MicrosoftDocs / azure-docs

Open source documentation of Microsoft Azure
https://docs.microsoft.com/azure
Creative Commons Attribution 4.0 International
10.29k stars 21.47k forks source link

Sparklyr code is not working for Apache Spark version 3.3 #115795

Closed bernobfer closed 1 year ago

bernobfer commented 1 year ago

When using a Spark Pool with version 3.3, the following piece of code provided by the documentation:

%%sparkr
spark_version = sparkR.version()
config = spark_config()
sc = spark_connect(master = 'yarn', version = spark_version, spark_home = '/opt/spark', config = config)

gives the following error:

Error: [1] 'Error: org.apache.spark.SparkException: The Spark SQL phase analysis failed with an internal error. Please, fill a bug report in, and provide the full stack trace.....

Basically any operation that includes the object sc, fails with the above error, with the exception of spark_connection_is_open(sc) which yields the value TRUE.

By adding the argument method='synapse', like this:

%%sparkr
spark_version = sparkR.version()
config = spark_config()
sc = spark_connect(master = 'yarn', version = spark_version, spark_home = '/opt/spark', config = config, method='synapse')
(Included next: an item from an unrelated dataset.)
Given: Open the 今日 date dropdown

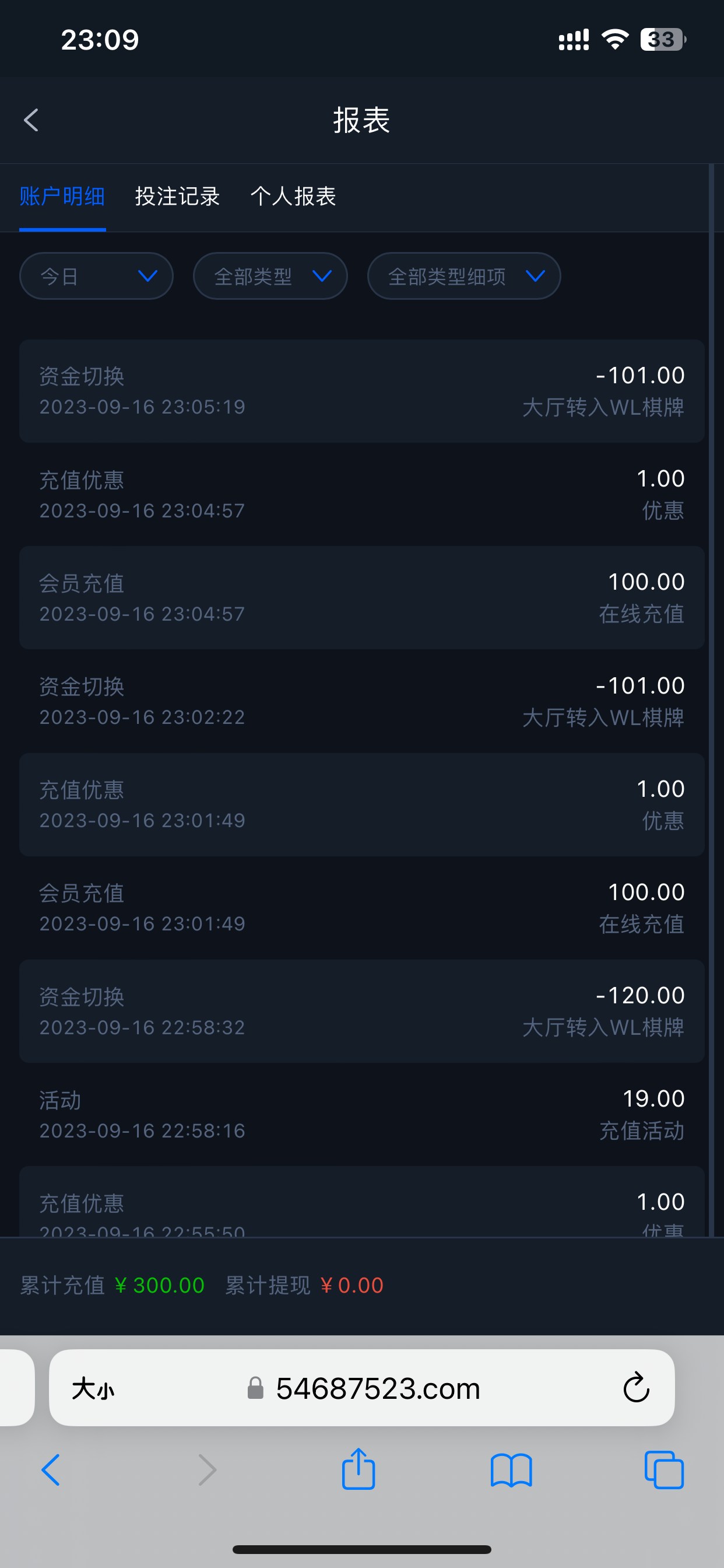Looking at the screenshot, I should click(x=96, y=276).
The error does not appear any longer. However this is not reflected on the documentation.


Document Details

Do not edit this section. It is required for learn.microsoft.com ➟ GitHub issue linking.

AjayBathini-MSFT commented 1 year ago

@bernobfer Thanks for your feedback! We will investigate and update as appropriate.

RamanathanChinnappan-MSFT commented 1 year ago

@bernobfer Thanks for reporting this! We have created a PR for this issue and the changes should go live soon.